-- DATA FOR THE TASK follows --

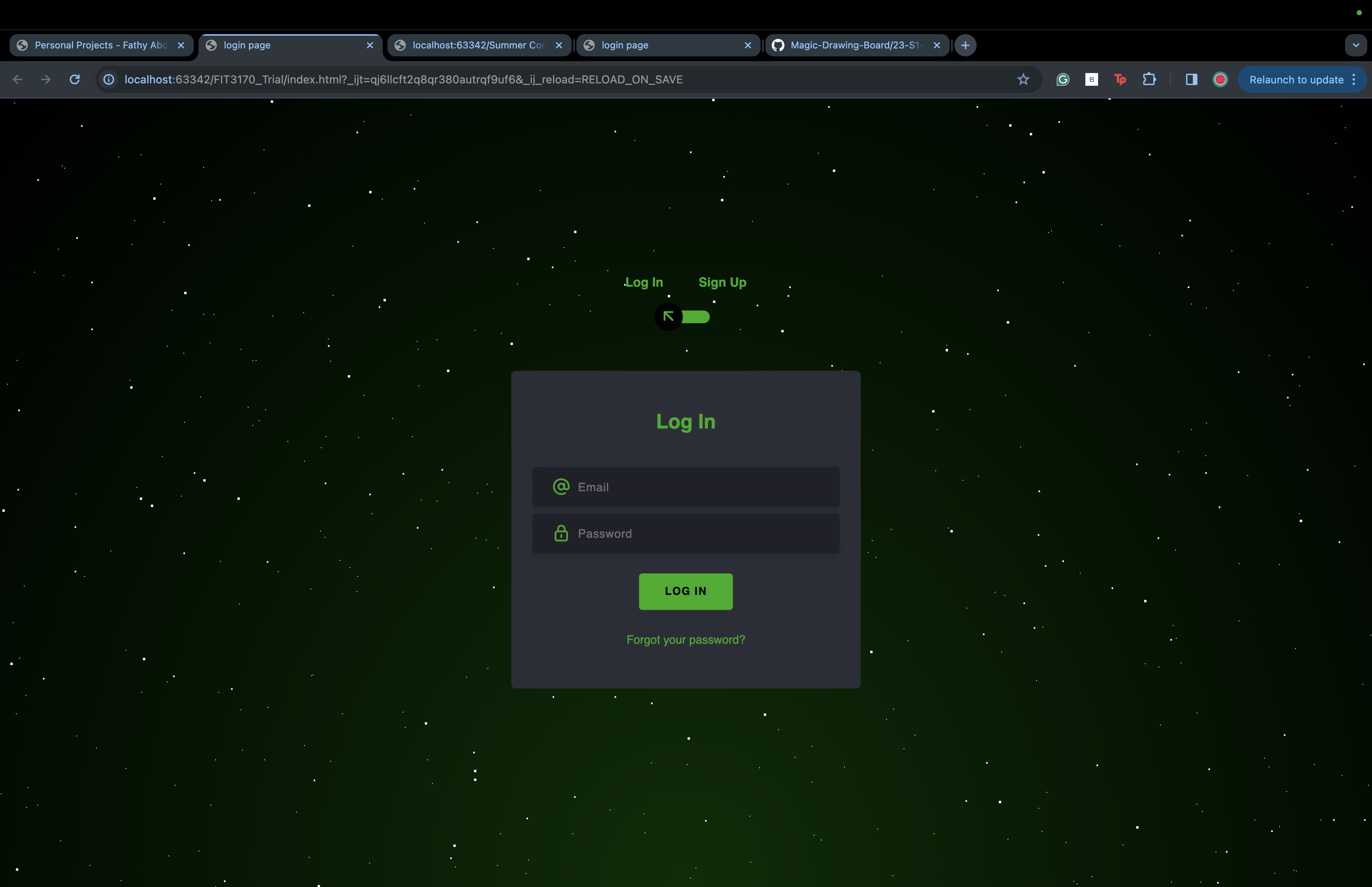Click the email @ icon in the form
Viewport: 1372px width, 887px height.
pos(561,486)
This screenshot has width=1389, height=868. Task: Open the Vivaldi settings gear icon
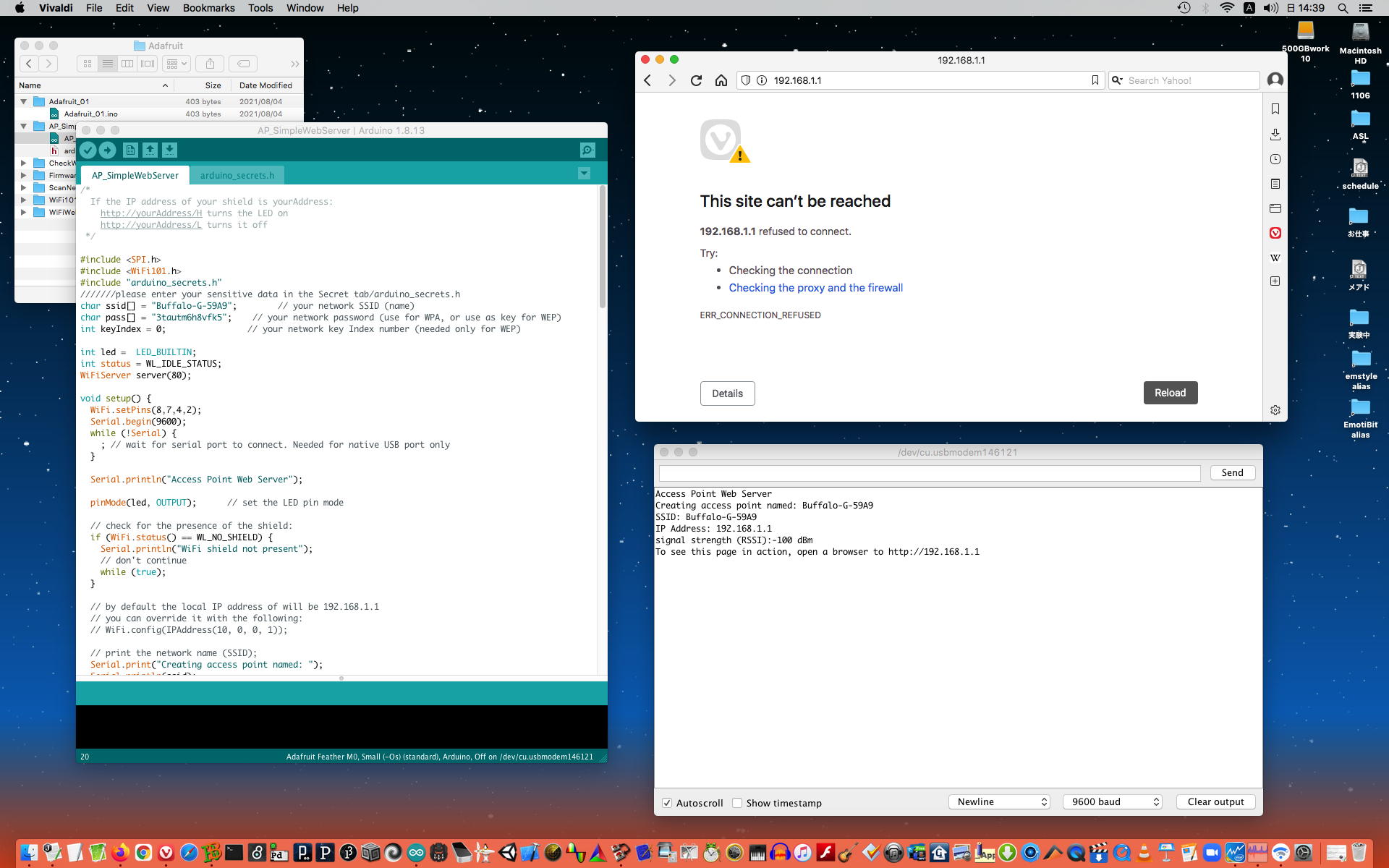(1275, 410)
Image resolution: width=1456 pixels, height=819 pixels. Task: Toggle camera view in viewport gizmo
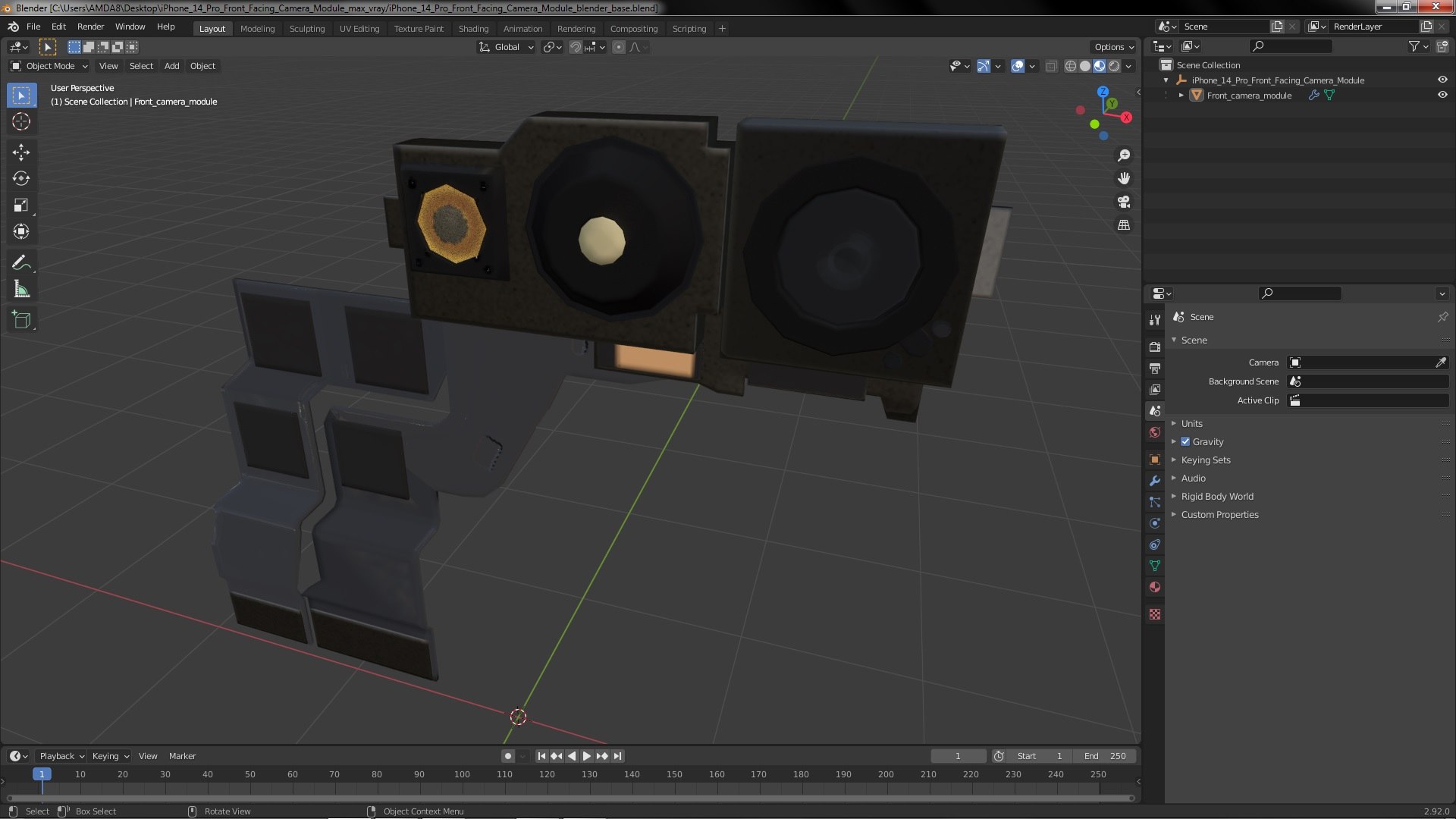1124,202
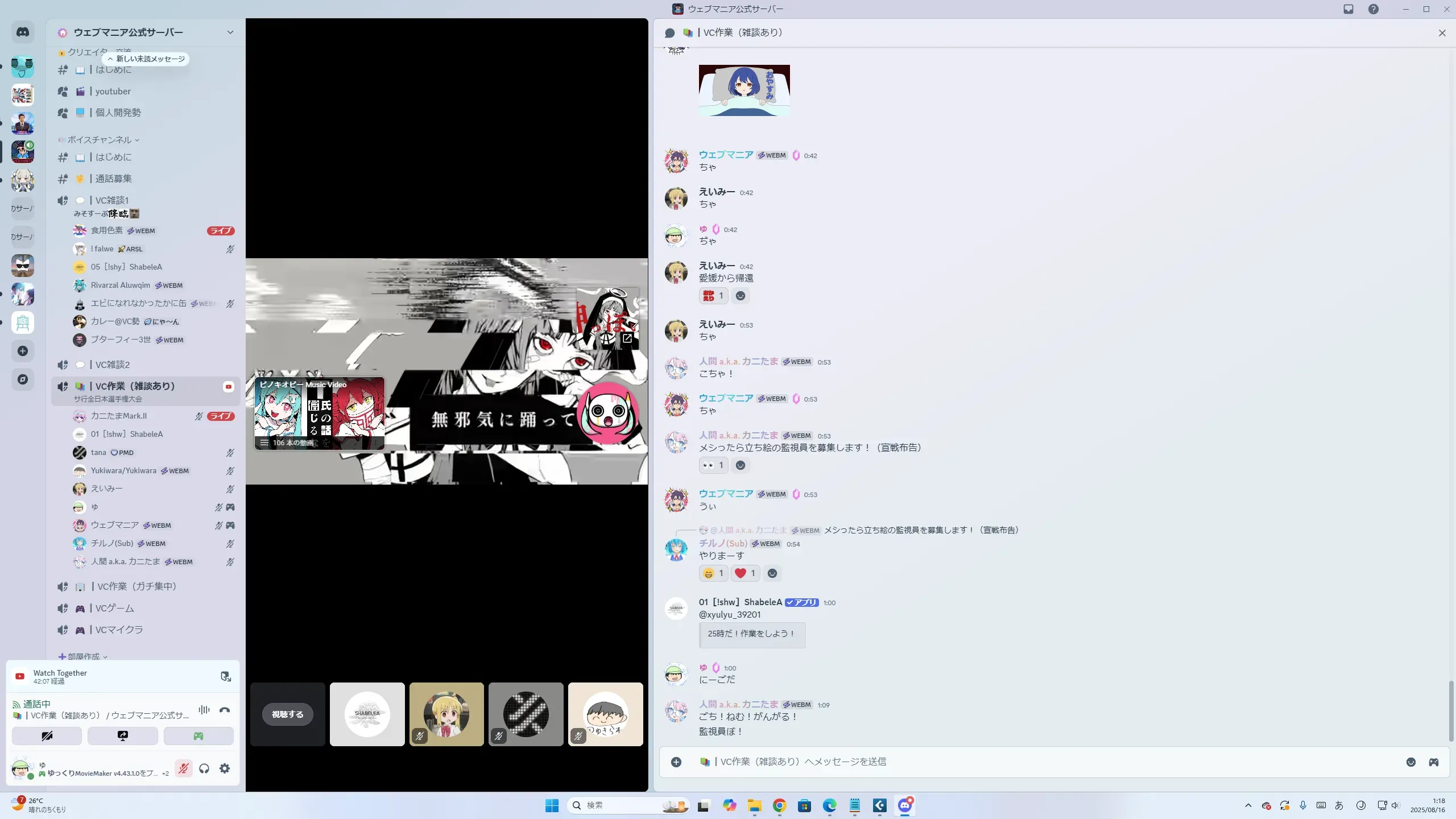This screenshot has height=819, width=1456.
Task: Collapse the ボイスチャンネル category
Action: coord(100,140)
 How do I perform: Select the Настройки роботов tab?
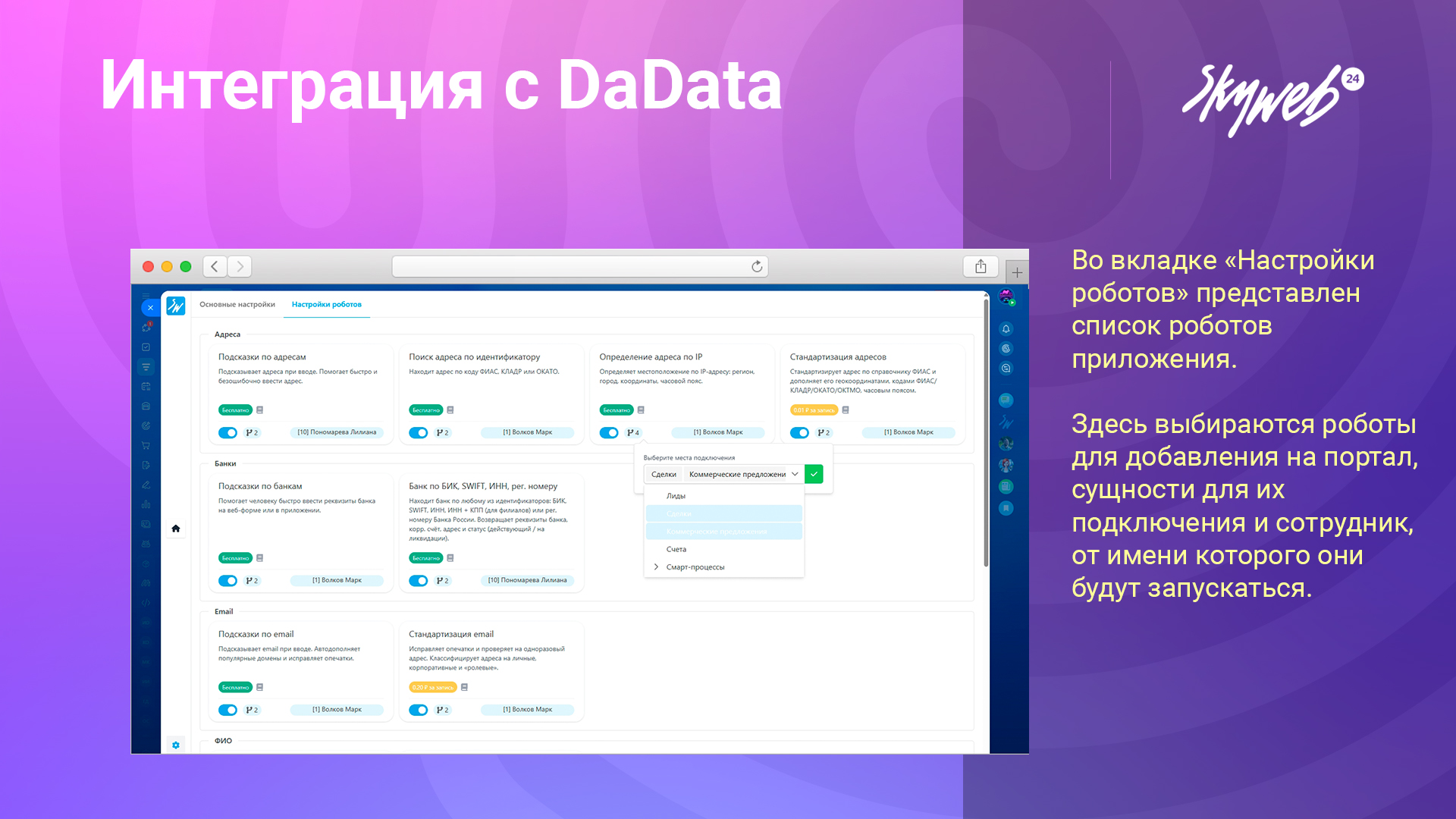pos(326,304)
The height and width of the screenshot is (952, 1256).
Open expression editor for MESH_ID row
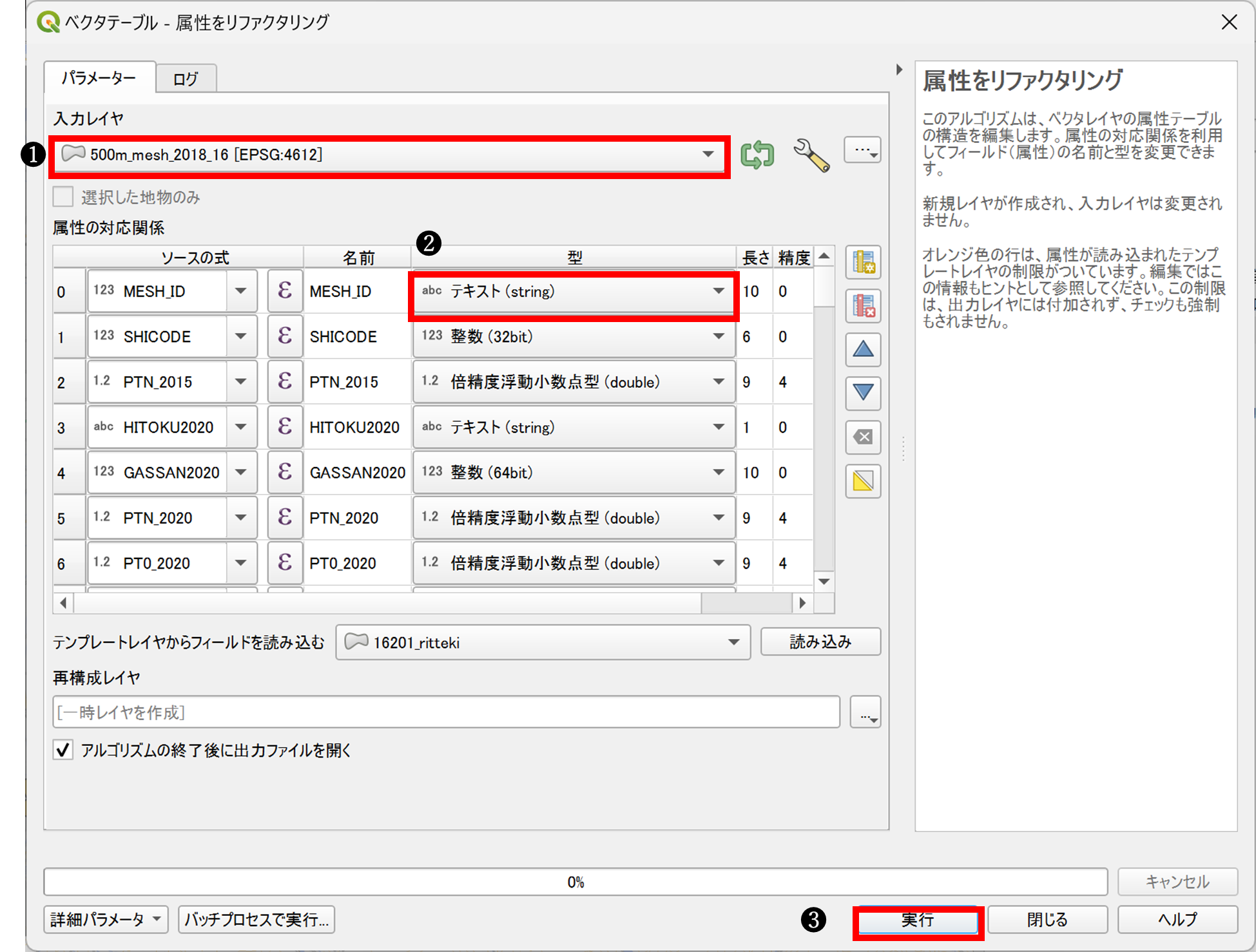point(284,291)
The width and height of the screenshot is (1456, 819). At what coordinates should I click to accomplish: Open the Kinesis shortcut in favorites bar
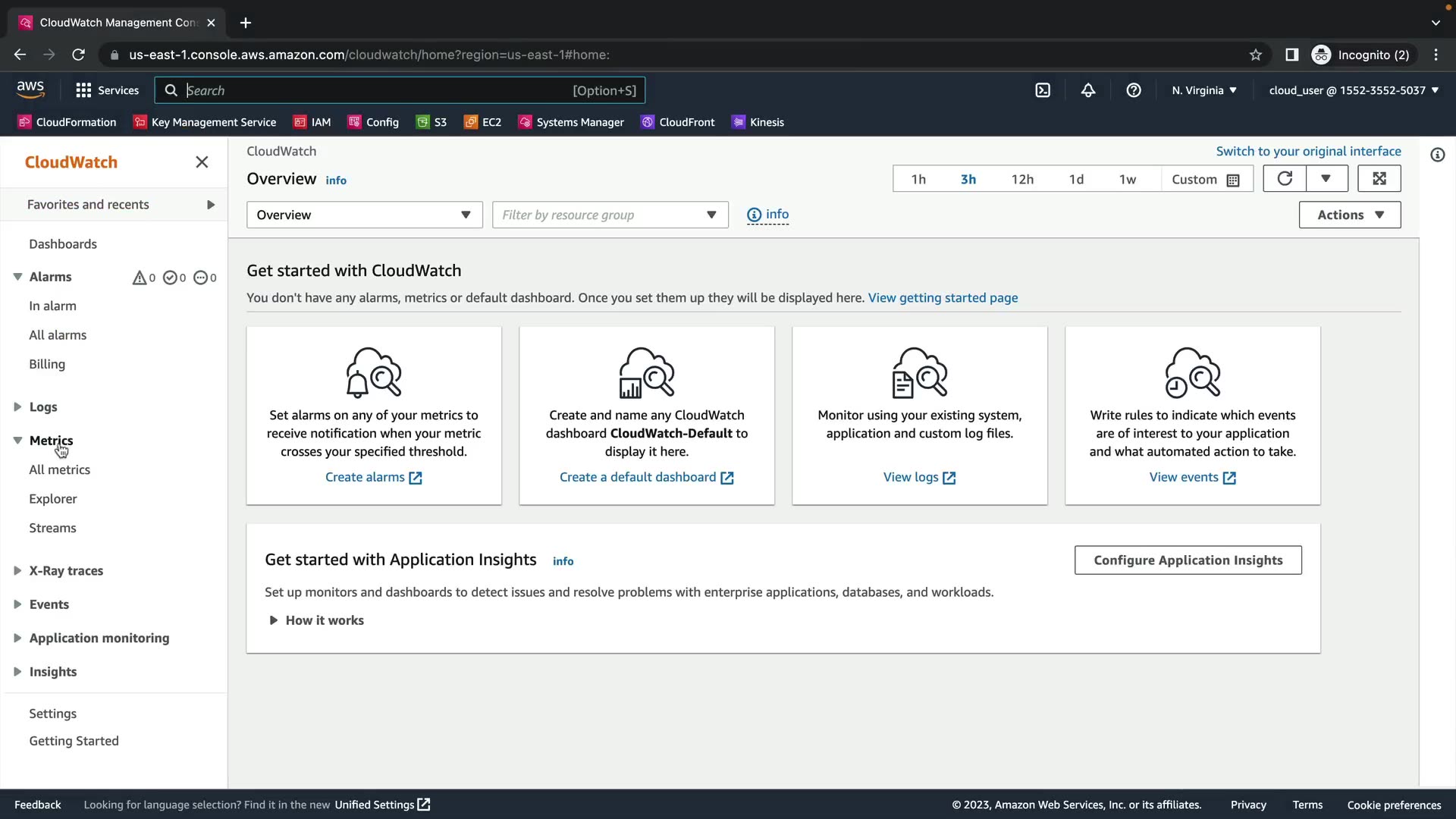click(758, 122)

-- DATA FOR THE TASK concluded --

• WHAT YOU WILL DO: Your task is to reproduce exactly the lines from the one that holds "This screenshot has width=1389, height=868." to the last line of the listing, and only those, omitting the pictures.

• EXERCISE RESULT:
This screenshot has width=1389, height=868. Task: Open the Vivaldi settings gear icon
(1275, 410)
Image resolution: width=1456 pixels, height=819 pixels. Task: Toggle camera view in viewport gizmo
1124,202
This screenshot has height=819, width=1456.
Task: Collapse the ボイスチャンネル category
Action: coord(100,140)
 How do I perform: Select the Настройки роботов tab?
pos(326,304)
The height and width of the screenshot is (952, 1256).
Open expression editor for MESH_ID row
point(284,291)
The width and height of the screenshot is (1456, 819). At what coordinates should I click to accomplish: Open the Kinesis shortcut in favorites bar
click(758, 122)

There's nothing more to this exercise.